- **Trecho da página**
Jafar Panahi, diretor de ‘Foi Apenas um Acidente’, choca fãs com explicação inesperada e profunda sobre o enigmático final do filme

Cineasta iraniano, vencedor da Palma de Ouro, oferece uma nova perspectiva sobre os momentos derradeiros de sua aclamada obra, transformando a experiência do público.

O filme “Foi Apenas um Acidente“, grande vencedor da Palma de Ouro em Cannes e em cartaz no Brasil desde a última quinta-feira, 4 de dezembro, tem um dos desfechos mais discutidos e impactantes dos últimos anos no cinema mundial.

Agora, a experiência de assistir à obra ganha uma camada ainda mais profunda e intrigante com a revelação da interpretação do próprio diretor, Jafar Panahi, sobre o enigmático final, que tem deixado muitos espectadores com dúvidas e reflexões.

- **Exercícios**
1. Resuma em duas frases a matéria sobre o final de "Foi Apenas um Acidente".
2. Prossiga a matéria sobre o final de "Foi Apenas um Acidente" a partir da última frase do trecho.
As entradas que vêm depois constituem material independente da matéria.

- **Entradas fornecidas**

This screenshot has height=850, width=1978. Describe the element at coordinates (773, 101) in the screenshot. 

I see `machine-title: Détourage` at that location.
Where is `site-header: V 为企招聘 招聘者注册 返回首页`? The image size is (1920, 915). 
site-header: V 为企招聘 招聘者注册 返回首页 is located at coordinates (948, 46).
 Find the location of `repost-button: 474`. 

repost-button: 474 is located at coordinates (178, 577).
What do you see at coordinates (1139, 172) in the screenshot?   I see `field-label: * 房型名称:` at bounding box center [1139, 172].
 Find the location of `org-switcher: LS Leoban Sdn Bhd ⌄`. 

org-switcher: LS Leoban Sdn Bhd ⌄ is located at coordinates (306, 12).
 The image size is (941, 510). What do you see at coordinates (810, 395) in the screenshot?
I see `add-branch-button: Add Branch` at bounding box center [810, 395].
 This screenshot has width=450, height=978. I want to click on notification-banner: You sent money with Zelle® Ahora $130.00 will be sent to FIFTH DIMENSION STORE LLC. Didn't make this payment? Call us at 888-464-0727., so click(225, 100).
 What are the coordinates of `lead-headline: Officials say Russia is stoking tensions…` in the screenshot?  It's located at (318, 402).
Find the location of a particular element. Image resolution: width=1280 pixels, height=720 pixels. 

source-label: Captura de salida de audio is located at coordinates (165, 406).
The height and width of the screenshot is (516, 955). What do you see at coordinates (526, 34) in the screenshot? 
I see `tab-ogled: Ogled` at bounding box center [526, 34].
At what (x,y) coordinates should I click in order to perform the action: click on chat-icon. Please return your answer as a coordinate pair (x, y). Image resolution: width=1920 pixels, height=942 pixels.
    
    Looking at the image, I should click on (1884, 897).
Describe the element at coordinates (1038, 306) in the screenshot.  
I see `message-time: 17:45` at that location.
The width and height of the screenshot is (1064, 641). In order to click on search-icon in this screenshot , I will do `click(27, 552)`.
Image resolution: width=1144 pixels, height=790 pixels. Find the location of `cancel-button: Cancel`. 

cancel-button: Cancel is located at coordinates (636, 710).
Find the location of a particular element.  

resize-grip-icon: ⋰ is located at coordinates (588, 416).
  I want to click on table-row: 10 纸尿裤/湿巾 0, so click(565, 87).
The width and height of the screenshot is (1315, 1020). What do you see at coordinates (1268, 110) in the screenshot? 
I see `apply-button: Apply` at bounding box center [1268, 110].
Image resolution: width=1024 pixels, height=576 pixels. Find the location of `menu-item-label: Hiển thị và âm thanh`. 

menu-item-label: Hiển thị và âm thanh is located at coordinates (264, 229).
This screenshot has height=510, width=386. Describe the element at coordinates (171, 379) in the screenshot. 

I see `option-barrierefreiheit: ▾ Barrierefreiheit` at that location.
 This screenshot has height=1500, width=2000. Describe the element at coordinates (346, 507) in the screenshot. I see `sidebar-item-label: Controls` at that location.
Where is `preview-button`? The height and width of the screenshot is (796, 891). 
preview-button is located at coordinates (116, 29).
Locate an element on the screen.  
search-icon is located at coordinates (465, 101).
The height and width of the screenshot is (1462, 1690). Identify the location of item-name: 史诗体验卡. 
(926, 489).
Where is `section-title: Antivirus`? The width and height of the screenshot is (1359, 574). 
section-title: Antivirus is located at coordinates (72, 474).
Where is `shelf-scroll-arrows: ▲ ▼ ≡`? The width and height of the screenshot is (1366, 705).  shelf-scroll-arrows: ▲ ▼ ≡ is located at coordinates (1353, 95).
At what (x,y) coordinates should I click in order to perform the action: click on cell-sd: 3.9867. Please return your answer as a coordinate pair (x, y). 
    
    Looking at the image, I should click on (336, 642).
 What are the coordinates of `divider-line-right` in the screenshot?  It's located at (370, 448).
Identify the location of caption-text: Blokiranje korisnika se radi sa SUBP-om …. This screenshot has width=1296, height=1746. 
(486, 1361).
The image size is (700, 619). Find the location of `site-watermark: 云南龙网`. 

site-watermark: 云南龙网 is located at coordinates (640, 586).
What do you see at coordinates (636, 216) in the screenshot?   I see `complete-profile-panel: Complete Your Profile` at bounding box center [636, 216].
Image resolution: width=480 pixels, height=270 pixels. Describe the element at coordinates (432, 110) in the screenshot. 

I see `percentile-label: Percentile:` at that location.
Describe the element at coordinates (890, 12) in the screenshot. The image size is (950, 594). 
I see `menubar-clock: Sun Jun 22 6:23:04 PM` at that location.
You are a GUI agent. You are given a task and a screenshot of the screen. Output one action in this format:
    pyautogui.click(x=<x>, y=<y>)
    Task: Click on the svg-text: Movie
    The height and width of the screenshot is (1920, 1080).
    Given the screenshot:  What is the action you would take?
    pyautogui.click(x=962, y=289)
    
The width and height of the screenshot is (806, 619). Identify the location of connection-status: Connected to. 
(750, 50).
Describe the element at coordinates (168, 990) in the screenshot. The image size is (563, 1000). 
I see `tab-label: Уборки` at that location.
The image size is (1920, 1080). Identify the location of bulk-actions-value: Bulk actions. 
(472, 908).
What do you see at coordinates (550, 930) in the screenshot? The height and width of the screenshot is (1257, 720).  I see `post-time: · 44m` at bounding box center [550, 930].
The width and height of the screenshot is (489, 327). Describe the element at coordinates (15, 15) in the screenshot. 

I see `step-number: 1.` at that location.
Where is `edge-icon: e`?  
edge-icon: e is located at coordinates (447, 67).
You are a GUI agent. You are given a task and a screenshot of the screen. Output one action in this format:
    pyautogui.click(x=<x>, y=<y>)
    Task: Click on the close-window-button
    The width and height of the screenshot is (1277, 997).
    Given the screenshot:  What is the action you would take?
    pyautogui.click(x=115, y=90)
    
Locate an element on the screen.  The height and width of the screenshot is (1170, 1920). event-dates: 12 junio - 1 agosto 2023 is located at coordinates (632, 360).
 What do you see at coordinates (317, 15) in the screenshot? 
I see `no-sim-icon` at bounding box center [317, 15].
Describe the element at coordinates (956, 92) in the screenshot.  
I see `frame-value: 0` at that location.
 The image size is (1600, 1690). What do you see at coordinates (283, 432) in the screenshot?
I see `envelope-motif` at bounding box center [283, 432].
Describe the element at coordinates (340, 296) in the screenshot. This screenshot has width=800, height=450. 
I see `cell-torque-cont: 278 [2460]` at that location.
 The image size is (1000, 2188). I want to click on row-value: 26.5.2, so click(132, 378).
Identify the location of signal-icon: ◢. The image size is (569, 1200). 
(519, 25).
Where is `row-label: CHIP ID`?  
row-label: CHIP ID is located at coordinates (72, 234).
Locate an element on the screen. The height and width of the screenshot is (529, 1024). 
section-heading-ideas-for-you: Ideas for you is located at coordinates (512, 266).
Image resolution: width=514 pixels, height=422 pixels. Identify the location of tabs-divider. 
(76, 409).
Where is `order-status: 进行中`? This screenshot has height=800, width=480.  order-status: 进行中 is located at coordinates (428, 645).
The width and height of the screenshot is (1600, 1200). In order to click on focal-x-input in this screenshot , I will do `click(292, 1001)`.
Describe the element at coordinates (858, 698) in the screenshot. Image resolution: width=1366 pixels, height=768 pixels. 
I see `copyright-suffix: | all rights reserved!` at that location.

- **Respostas numeradas**
1. "Foi Apenas um Acidente", vencedor da Palma de Ouro em Cannes, está em cartaz no Brasil desde quinta-feira, 4 de dezembro, e tem um dos desfechos mais discutidos e impactantes dos últimos anos no cinema mundial. O diretor iraniano Jafar Panahi revelou sua interpretação do final enigmático, que tem deixado muitos espectadores com dúvidas e reflexões.

2.
Em uma entrevista exclusiva concedida ao g1, pouco antes do lançamento nacional do longa, Panahi compartilhou detalhes que podem mudar completamente a forma como o público percebe a conclusão de sua poderosa narrativa, convidando a uma nova leitura.

A Visão Reveladora de Panahi sobre o Final

Para o cineasta iraniano, o que muitos consideraram um evento concreto no final do filme pode ser, na verdade, algo muito mais subjetivo e internalizado. Panahi sugere que o som ouvido pelo protagonista, Vahid Mobasseri, talvez nem seja real, mas sim uma manifestação de seus pensamentos mais profundos.

“Pode ser que aquele som que se ouve no final nem fosse realidade. Talvez ainda seja o pensamento do protagonista. Porque ele comenta que o som está em seu ouvido há cinco anos”, explicou o diretor com a ajuda de uma tradutora, durante a entrevista ao g1.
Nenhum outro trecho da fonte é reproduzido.